[Word and element location records]

------------------------------

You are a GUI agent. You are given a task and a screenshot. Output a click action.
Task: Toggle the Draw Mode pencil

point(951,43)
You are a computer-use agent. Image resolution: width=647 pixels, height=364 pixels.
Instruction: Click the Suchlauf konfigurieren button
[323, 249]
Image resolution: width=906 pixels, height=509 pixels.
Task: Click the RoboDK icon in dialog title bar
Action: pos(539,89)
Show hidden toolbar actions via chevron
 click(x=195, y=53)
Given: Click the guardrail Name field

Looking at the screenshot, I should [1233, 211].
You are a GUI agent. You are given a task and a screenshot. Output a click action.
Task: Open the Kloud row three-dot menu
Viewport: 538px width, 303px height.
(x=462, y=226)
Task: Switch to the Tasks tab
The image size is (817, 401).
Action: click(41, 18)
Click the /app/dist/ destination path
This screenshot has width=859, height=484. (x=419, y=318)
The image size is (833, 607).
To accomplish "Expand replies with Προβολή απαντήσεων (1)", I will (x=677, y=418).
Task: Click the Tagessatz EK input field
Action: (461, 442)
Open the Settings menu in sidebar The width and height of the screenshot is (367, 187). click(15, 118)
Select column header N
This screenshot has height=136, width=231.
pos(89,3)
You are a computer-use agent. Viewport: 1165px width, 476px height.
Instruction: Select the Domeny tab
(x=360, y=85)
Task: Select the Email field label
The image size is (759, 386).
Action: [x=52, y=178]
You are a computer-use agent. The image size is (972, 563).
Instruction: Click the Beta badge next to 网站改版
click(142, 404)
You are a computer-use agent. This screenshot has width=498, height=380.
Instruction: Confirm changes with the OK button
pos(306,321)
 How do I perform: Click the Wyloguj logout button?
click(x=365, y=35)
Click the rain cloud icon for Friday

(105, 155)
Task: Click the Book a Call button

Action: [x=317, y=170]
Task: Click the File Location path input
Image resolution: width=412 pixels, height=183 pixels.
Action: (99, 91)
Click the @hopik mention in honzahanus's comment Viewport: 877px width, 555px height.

------------------------------

■ **Work to complete**: Rewrite the records above with every instance of "computer-use agent" replaced by "desktop automation agent", keeping everything else unchanged.

■ **Correct answer**:
You are a GUI agent. You are given a task and a screenshot. Output a click action.
Task: Toggle the Draw Mode pencil

point(951,43)
You are a desktop automation agent. Image resolution: width=647 pixels, height=364 pixels.
Instruction: Click the Suchlauf konfigurieren button
[323, 249]
Image resolution: width=906 pixels, height=509 pixels.
Task: Click the RoboDK icon in dialog title bar
Action: pos(539,89)
Show hidden toolbar actions via chevron
 click(x=195, y=53)
Given: Click the guardrail Name field

Looking at the screenshot, I should [1233, 211].
You are a GUI agent. You are given a task and a screenshot. Output a click action.
Task: Open the Kloud row three-dot menu
Viewport: 538px width, 303px height.
(x=462, y=226)
Task: Switch to the Tasks tab
The image size is (817, 401).
Action: click(41, 18)
Click the /app/dist/ destination path
This screenshot has width=859, height=484. (x=419, y=318)
The image size is (833, 607).
To accomplish "Expand replies with Προβολή απαντήσεων (1)", I will (x=677, y=418).
Task: Click the Tagessatz EK input field
Action: (461, 442)
Open the Settings menu in sidebar The width and height of the screenshot is (367, 187). click(15, 118)
Select column header N
This screenshot has height=136, width=231.
pos(89,3)
You are a desktop automation agent. Viewport: 1165px width, 476px height.
Instruction: Select the Domeny tab
(x=360, y=85)
Task: Select the Email field label
The image size is (759, 386).
Action: [x=52, y=178]
You are a desktop automation agent. The image size is (972, 563).
Instruction: Click the Beta badge next to 网站改版
click(142, 404)
You are a desktop automation agent. This screenshot has width=498, height=380.
Instruction: Confirm changes with the OK button
pos(306,321)
 How do I perform: Click the Wyloguj logout button?
click(x=365, y=35)
Click the rain cloud icon for Friday

(105, 155)
Task: Click the Book a Call button

Action: [x=317, y=170]
Task: Click the File Location path input
Image resolution: width=412 pixels, height=183 pixels.
Action: (99, 91)
Click the @hopik mention in honzahanus's comment Viewport: 877px width, 555px height.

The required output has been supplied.